Tax is mostly Council tax and that has risen by 4.11% this year which is now below inflation. We did challenge the valuation band for our house many years ago, as suggested by the Money Saving Expert website, but were unsuccessful. Our house was sold around the time of the valuation in 1991 and that supported it staying in the higher band.
Utilities are mostly electricity and gas. After several years of switching energy providers, and maybe saving 25% on our bills, I now feel we are prisoners of the forces at work in the international energy market. The last two such providers went bust last year and we are now on the capped tariff of one of the larger providers and expecting to pay about double what we used to pay until the next price rise. It may rise next in October to be three times what we paid one year ago. It may even exceed 10% of our total spending. It shouldn’t exceed 10% of our income so we won’t be regarded as in energy poverty! Currently, our direct debit varies each month dependent on the meter readings we send. April energy cost twice that of last April. Other utilities are phones, internet, and water. We pay £30 per month for the internet and phone line, and £26 per month in total for four mobile phones. I don’t think we can save much here. Our water charges are based on metered usage and despite being a family of four are less than half what our water rates used to be.
Transport costs include for motor car services, motor fuel, and transport fares. This area is difficult to budget for. Last year we had our biggest ever car service bill. The car is over 17 years old with over 100,000 miles on the clock so perhaps we should expect more of the same, or else we will have to buy a new car. Increased petrol prices shouldn’t be too onerous for us as our annual mileage has been rather low in recent years. Transport fares are local journeys at little cost.

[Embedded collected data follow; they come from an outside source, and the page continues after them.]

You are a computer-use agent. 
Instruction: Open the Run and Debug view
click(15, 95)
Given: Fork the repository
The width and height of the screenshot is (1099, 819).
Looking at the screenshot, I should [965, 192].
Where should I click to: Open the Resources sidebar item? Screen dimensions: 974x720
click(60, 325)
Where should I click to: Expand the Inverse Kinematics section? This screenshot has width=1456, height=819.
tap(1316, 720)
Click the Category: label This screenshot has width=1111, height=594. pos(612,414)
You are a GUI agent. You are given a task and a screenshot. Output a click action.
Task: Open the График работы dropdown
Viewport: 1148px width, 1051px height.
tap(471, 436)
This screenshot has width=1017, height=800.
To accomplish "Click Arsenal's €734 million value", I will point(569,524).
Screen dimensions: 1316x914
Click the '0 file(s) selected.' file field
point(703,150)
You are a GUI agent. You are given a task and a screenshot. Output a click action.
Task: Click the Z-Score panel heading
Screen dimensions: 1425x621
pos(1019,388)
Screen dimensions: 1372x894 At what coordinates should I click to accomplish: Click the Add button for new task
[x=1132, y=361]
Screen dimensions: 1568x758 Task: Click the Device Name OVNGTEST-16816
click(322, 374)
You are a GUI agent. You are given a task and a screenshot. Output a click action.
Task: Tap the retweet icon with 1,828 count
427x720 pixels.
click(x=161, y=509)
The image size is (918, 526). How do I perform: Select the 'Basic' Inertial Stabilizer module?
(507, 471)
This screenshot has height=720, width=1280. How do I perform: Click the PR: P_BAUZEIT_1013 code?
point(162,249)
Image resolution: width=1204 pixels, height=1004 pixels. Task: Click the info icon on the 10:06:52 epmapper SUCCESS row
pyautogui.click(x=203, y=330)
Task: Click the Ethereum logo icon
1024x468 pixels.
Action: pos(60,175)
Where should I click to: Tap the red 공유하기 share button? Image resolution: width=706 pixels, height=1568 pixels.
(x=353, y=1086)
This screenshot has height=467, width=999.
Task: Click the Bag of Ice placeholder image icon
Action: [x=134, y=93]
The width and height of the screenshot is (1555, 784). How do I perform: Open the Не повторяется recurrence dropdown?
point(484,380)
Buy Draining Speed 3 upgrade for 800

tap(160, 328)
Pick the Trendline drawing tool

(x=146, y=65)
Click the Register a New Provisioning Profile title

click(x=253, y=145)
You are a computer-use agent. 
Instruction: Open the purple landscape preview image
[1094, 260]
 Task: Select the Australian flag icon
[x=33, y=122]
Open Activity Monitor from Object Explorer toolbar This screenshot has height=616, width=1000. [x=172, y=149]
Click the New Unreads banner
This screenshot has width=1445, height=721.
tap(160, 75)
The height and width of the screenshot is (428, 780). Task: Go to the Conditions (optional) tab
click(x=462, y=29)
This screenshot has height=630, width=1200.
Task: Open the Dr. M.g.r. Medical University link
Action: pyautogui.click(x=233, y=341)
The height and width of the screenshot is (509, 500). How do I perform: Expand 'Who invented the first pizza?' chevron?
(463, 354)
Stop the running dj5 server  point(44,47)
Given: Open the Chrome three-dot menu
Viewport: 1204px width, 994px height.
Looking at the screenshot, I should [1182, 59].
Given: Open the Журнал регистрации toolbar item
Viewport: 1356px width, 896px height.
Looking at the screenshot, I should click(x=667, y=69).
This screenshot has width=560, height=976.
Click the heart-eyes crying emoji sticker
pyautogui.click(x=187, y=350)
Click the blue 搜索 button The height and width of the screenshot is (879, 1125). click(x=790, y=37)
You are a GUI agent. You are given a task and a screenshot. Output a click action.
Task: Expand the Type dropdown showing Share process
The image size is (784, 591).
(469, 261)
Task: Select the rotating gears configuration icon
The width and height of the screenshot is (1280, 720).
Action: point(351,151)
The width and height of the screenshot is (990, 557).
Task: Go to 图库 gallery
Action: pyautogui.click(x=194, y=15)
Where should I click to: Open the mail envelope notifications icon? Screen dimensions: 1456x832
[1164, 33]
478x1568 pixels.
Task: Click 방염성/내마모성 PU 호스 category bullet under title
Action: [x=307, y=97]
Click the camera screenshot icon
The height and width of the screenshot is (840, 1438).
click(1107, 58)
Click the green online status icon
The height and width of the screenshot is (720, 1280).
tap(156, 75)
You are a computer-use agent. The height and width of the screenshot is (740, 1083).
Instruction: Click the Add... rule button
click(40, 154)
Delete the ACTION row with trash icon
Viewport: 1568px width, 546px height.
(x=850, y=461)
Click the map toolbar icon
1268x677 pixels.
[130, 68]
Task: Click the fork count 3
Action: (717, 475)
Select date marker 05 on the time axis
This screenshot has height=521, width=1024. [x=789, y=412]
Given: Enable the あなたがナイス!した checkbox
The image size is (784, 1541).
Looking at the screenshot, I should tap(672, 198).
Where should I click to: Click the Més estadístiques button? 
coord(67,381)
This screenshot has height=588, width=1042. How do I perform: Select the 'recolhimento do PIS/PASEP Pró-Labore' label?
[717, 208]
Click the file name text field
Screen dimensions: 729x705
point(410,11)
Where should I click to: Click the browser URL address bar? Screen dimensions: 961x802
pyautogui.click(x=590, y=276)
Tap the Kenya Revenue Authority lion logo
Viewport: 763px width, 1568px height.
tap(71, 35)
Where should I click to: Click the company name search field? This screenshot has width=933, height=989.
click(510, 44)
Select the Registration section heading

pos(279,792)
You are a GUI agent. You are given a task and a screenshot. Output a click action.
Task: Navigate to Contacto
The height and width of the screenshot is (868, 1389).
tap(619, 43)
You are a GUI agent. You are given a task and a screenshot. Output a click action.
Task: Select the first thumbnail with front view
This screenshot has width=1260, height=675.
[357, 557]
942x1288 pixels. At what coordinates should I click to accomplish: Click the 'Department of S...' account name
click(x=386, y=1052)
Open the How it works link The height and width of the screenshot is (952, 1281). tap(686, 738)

Household costs include general household expenses, insurances and home repairs. I use a price comparison site each year on the renewal of our buildings, contents and motor insurance. That has kept them reasonable in recent years. Otherwise, this area is difficult to budget for. For instance, we had four home repair jobs last year but next year we might have none.
I think our essential spending is under control, but there is little scope to avoid increases in grocery costs, and next to no scope to avoid increased energy costs. I’m not counting on any government energy cost help reaching us.
The biggest discretionary spend is contributing to Junior ISA accounts for our two children. That would be the biggest “saving” we could make if we felt had to reduce or stop those, but it would be costly for the children’s future.
Other items here include home improvements, new electrical goods and new furniture items. Having bought a new cooker, new washing machine, and new bedroom furniture for the children’s rooms last year, maybe we will spend less this year. Alternatively, there could be new one-off projects to do on the house or garden (or a new car).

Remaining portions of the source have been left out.